There is a persistent temptation in ecclesial public speech toward what I would call the abstraction of compassion, speaking of suffering in categories so broad that no particular body is implicated, no particular political reality is confronted, and no particular prayer can be prayed with any concreteness. We resisted this temptation. We named names for all of us to pray for.
Anglican moral theology, grounded in the tradition of Hooker and the Caroline divines and running through the social theology of the twentieth century, has always insisted that the body matters. The particular body, in the particular place, suffering the particular wound.
Charles Gore’s incarnational ethics, Michael Ramsey’s theology of the cross as social event, the whole Anglican tradition of engaging empire and war from the ground up, all of this insists that generic compassion is not yet Christian compassion.
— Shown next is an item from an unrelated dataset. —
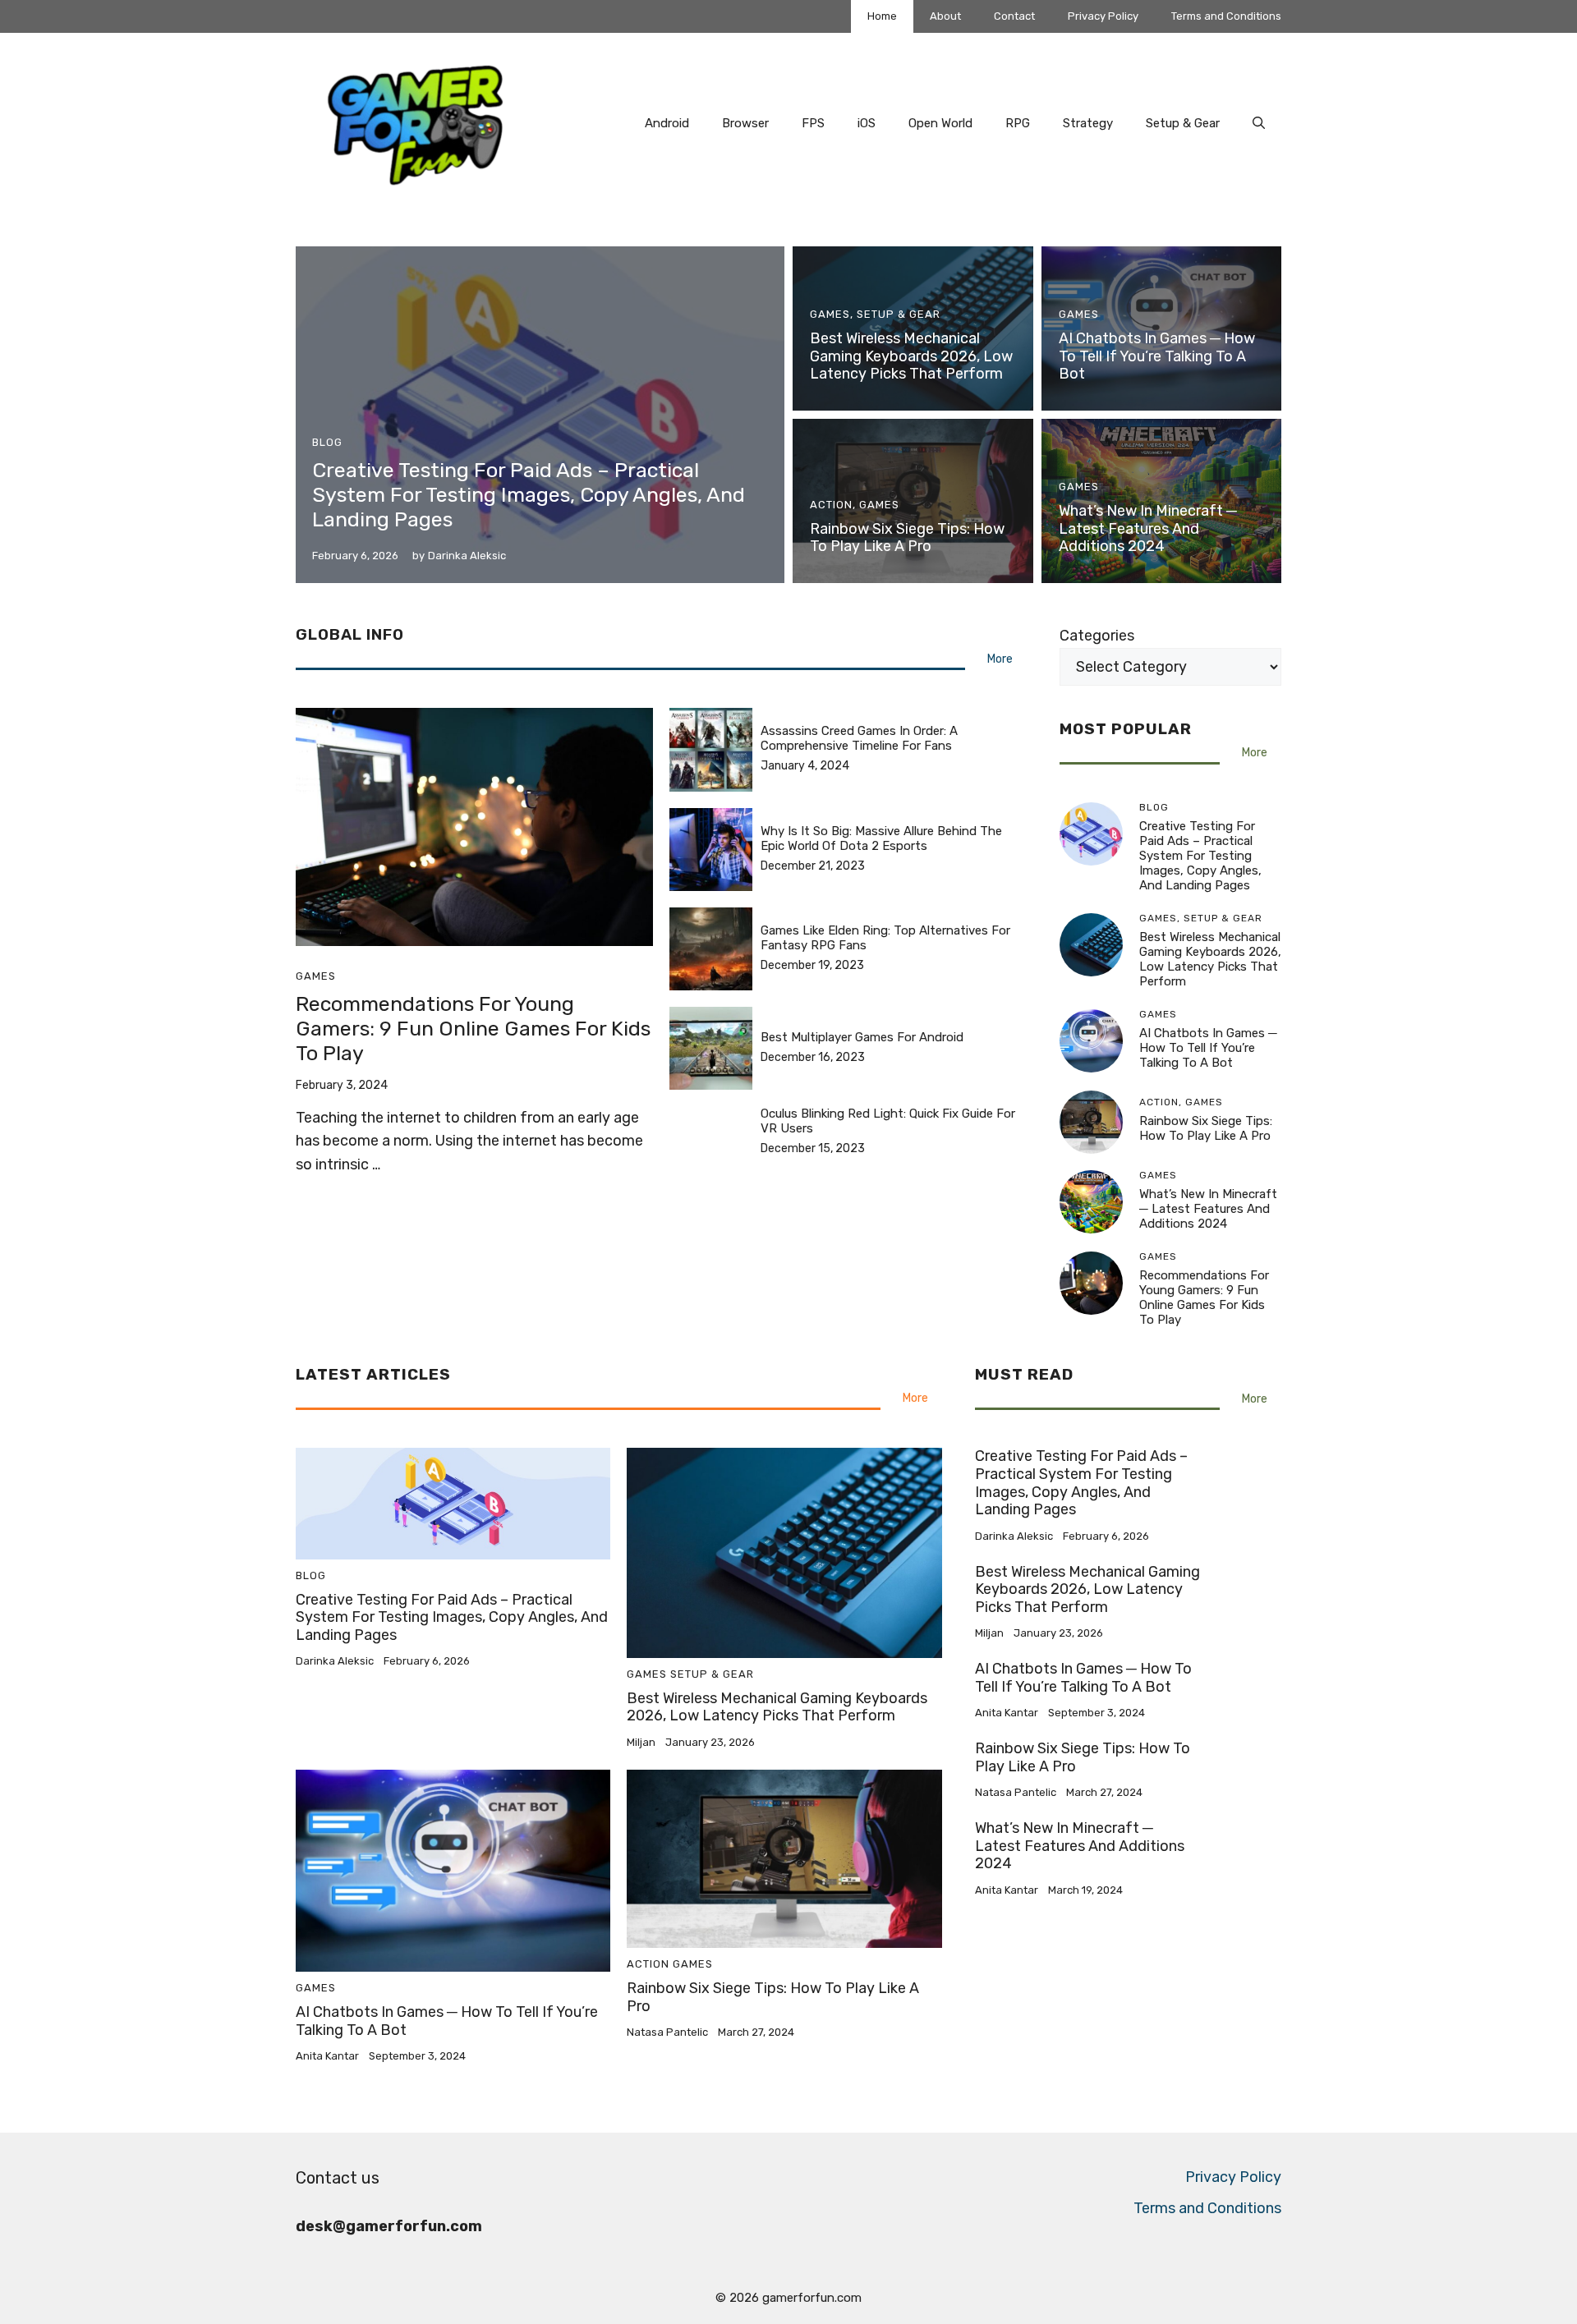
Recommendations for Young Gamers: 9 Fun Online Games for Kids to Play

Christian compassion is always specific.
The prayer for the Holy Land deserves particular note. The statement names by brother Archbishop Hosam Naoum and the Episcopal Church in Jerusalem and the Middle East. This is an act of communion: it says that the suffering of our brothers and sisters in that region is our suffering, that their reality enters our prayer, that the Body of Christ does not have a geopolitical exception clause.
Together, as Anglicans, we must say plainly: there is no intellectually coherent way to hold an incarnational theology and simultaneously refuse to name where the Word has become flesh and is suffering.
The prayer for a swift conclusion to the armed conflict with Iran likewise reflects moral reasoning. I am aware that some will read this as a political statement masquerading as prayer. That reading misunderstands the relationship between prayer and politics in Anglican thought. Prayer is never politically neutral, to pray for peace is to make a claim about what God wills for human ordering. We do not adjudicate the geo-strategic questions. We do not tell heads of state what to do. We do what bishops have always done: we speak from within the community of prayer, from the vantage of resurrection hope, and we name suffering and pray for its end. That is not political overreach. That is faithfulness.
V. Why This Statement Merits Support
I urge the clergy and lay leaders of the Diocese of Texas to receive this statement with theological seriousness and episcopal loyalty, and to understand that these two things are the same thing. Theological seriousness requires us to think through the statement’s claims, not merely applaud them or dismiss them.
The statement is honest about the shape of the world, clear about the ground of Christian hope, courageous in naming particular wounds, and theologically anchored in the resurrection as the condition of possibility for all the church’s work. It reflects the Anglican tradition at its best: taking the world seriously enough to name its suffering, and taking God seriously enough to believe that suffering is a word penultimate to resurrection.
We are a diocese that has staked its mission on the conviction that the church is called to go deep, form well, and engage concretely with the world God so loves. This statement calls us further into that same conviction.